## What the task requires
Return every record exactly. Omit nothing.

Saved entries:

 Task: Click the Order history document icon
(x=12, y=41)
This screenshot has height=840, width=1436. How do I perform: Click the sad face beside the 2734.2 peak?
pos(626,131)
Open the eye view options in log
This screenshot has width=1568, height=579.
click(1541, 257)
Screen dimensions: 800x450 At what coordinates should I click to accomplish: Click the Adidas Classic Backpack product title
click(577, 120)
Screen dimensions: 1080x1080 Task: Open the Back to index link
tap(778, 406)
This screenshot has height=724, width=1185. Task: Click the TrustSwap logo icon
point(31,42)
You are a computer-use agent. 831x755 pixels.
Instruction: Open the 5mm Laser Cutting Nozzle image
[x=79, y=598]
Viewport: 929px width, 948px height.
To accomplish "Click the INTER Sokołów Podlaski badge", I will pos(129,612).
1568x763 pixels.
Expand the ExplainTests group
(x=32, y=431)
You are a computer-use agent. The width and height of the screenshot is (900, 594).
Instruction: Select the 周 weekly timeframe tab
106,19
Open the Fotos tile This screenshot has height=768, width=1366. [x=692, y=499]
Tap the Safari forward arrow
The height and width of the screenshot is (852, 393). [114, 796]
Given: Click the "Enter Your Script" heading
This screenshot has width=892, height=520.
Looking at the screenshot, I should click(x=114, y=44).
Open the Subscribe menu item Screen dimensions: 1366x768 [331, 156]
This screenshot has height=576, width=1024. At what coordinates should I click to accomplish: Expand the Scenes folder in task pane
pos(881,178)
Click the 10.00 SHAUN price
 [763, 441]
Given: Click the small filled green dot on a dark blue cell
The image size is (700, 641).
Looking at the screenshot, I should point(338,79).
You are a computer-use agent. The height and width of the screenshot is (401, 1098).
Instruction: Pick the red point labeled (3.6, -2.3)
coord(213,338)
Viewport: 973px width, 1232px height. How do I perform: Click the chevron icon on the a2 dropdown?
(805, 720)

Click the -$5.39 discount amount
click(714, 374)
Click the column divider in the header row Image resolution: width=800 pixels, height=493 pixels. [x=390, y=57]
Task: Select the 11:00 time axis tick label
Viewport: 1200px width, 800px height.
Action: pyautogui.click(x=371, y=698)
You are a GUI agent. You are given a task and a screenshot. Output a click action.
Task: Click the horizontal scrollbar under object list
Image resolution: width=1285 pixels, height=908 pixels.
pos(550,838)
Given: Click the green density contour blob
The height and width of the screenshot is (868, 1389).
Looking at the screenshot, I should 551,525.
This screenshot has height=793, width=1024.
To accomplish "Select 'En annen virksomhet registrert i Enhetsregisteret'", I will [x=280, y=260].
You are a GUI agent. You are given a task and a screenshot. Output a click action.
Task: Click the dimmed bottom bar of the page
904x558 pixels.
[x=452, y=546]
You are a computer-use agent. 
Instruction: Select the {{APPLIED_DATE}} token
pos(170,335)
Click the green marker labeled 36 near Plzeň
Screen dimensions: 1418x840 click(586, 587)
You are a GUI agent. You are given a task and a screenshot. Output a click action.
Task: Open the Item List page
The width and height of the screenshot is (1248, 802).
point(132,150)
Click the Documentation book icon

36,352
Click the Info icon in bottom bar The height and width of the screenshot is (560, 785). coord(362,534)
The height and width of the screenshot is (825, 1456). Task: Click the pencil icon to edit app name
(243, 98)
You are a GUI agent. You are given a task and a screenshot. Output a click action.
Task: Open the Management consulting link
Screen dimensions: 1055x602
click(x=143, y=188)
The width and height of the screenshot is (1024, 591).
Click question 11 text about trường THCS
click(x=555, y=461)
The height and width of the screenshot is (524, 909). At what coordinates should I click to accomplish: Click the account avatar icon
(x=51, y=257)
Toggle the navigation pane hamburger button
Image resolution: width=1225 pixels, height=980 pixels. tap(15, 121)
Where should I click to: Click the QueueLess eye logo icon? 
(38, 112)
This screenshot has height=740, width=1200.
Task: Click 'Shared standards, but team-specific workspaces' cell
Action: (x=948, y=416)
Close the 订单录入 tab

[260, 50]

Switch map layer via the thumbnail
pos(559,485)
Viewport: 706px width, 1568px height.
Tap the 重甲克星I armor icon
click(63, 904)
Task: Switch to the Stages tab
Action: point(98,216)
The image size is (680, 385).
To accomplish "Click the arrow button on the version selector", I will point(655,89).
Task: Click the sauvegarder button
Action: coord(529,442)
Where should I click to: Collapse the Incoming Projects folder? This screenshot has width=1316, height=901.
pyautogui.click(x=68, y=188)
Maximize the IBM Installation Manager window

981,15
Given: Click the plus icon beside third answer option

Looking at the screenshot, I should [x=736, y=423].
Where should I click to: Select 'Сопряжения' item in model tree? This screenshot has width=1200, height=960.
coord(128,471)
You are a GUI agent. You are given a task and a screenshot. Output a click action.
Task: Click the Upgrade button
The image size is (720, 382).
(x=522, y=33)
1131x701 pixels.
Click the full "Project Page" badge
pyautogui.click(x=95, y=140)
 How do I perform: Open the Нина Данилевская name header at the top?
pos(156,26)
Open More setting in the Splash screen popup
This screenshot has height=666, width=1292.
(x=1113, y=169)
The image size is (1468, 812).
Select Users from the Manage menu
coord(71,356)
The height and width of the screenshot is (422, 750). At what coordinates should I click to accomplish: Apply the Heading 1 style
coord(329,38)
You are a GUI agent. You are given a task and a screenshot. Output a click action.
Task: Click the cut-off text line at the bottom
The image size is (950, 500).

## Your solution
 Task: Click the Order history document icon
(x=12, y=41)
This screenshot has height=840, width=1436. How do I perform: Click the sad face beside the 2734.2 peak?
pos(626,131)
Open the eye view options in log
This screenshot has width=1568, height=579.
click(1541, 257)
Screen dimensions: 800x450 At what coordinates should I click to accomplish: Click the Adidas Classic Backpack product title
click(577, 120)
Screen dimensions: 1080x1080 Task: Open the Back to index link
tap(778, 406)
This screenshot has height=724, width=1185. Task: Click the TrustSwap logo icon
point(31,42)
You are a computer-use agent. 831x755 pixels.
Instruction: Open the 5mm Laser Cutting Nozzle image
[x=79, y=598]
Viewport: 929px width, 948px height.
To accomplish "Click the INTER Sokołów Podlaski badge", I will pos(129,612).
1568x763 pixels.
Expand the ExplainTests group
(x=32, y=431)
You are a computer-use agent. The width and height of the screenshot is (900, 594).
Instruction: Select the 周 weekly timeframe tab
106,19
Open the Fotos tile This screenshot has height=768, width=1366. [x=692, y=499]
Tap the Safari forward arrow
The height and width of the screenshot is (852, 393). [114, 796]
Given: Click the "Enter Your Script" heading
This screenshot has width=892, height=520.
Looking at the screenshot, I should click(x=114, y=44).
Open the Subscribe menu item Screen dimensions: 1366x768 [331, 156]
This screenshot has height=576, width=1024. At what coordinates should I click to accomplish: Expand the Scenes folder in task pane
pos(881,178)
Click the 10.00 SHAUN price
 [763, 441]
Given: Click the small filled green dot on a dark blue cell
The image size is (700, 641).
Looking at the screenshot, I should point(338,79).
You are a computer-use agent. The height and width of the screenshot is (401, 1098).
Instruction: Pick the red point labeled (3.6, -2.3)
coord(213,338)
Viewport: 973px width, 1232px height. How do I perform: Click the chevron icon on the a2 dropdown?
(805, 720)

Click the -$5.39 discount amount
click(714, 374)
Click the column divider in the header row Image resolution: width=800 pixels, height=493 pixels. [x=390, y=57]
Task: Select the 11:00 time axis tick label
Viewport: 1200px width, 800px height.
Action: pyautogui.click(x=371, y=698)
You are a GUI agent. You are given a task and a screenshot. Output a click action.
Task: Click the horizontal scrollbar under object list
Image resolution: width=1285 pixels, height=908 pixels.
pos(550,838)
Given: Click the green density contour blob
The height and width of the screenshot is (868, 1389).
Looking at the screenshot, I should 551,525.
This screenshot has height=793, width=1024.
To accomplish "Select 'En annen virksomhet registrert i Enhetsregisteret'", I will [x=280, y=260].
You are a GUI agent. You are given a task and a screenshot. Output a click action.
Task: Click the dimmed bottom bar of the page
904x558 pixels.
[x=452, y=546]
You are a computer-use agent. 
Instruction: Select the {{APPLIED_DATE}} token
pos(170,335)
Click the green marker labeled 36 near Plzeň
Screen dimensions: 1418x840 click(586, 587)
You are a GUI agent. You are given a task and a screenshot. Output a click action.
Task: Open the Item List page
The width and height of the screenshot is (1248, 802).
point(132,150)
Click the Documentation book icon

36,352
Click the Info icon in bottom bar The height and width of the screenshot is (560, 785). coord(362,534)
The height and width of the screenshot is (825, 1456). Task: Click the pencil icon to edit app name
(243, 98)
You are a GUI agent. You are given a task and a screenshot. Output a click action.
Task: Open the Management consulting link
Screen dimensions: 1055x602
click(x=143, y=188)
The width and height of the screenshot is (1024, 591).
Click question 11 text about trường THCS
click(x=555, y=461)
The height and width of the screenshot is (524, 909). At what coordinates should I click to accomplish: Click the account avatar icon
(x=51, y=257)
Toggle the navigation pane hamburger button
Image resolution: width=1225 pixels, height=980 pixels. tap(15, 121)
Where should I click to: Click the QueueLess eye logo icon? 
(38, 112)
This screenshot has height=740, width=1200.
Task: Click 'Shared standards, but team-specific workspaces' cell
Action: (x=948, y=416)
Close the 订单录入 tab

[260, 50]

Switch map layer via the thumbnail
pos(559,485)
Viewport: 706px width, 1568px height.
Tap the 重甲克星I armor icon
click(63, 904)
Task: Switch to the Stages tab
Action: point(98,216)
The image size is (680, 385).
To accomplish "Click the arrow button on the version selector", I will point(655,89).
Task: Click the sauvegarder button
Action: coord(529,442)
Where should I click to: Collapse the Incoming Projects folder? This screenshot has width=1316, height=901.
pyautogui.click(x=68, y=188)
Maximize the IBM Installation Manager window

981,15
Given: Click the plus icon beside third answer option

Looking at the screenshot, I should [x=736, y=423].
Where should I click to: Select 'Сопряжения' item in model tree? This screenshot has width=1200, height=960.
coord(128,471)
You are a GUI agent. You are given a task and a screenshot. Output a click action.
Task: Click the Upgrade button
The image size is (720, 382).
(x=522, y=33)
1131x701 pixels.
Click the full "Project Page" badge
pyautogui.click(x=95, y=140)
 How do I perform: Open the Нина Данилевская name header at the top?
pos(156,26)
Open More setting in the Splash screen popup
This screenshot has height=666, width=1292.
(x=1113, y=169)
The image size is (1468, 812).
Select Users from the Manage menu
coord(71,356)
The height and width of the screenshot is (422, 750). At what coordinates should I click to accomplish: Apply the Heading 1 style
coord(329,38)
You are a GUI agent. You are given a task and a screenshot. Output a click action.
Task: Click the cut-off text line at the bottom
The image size is (950, 500).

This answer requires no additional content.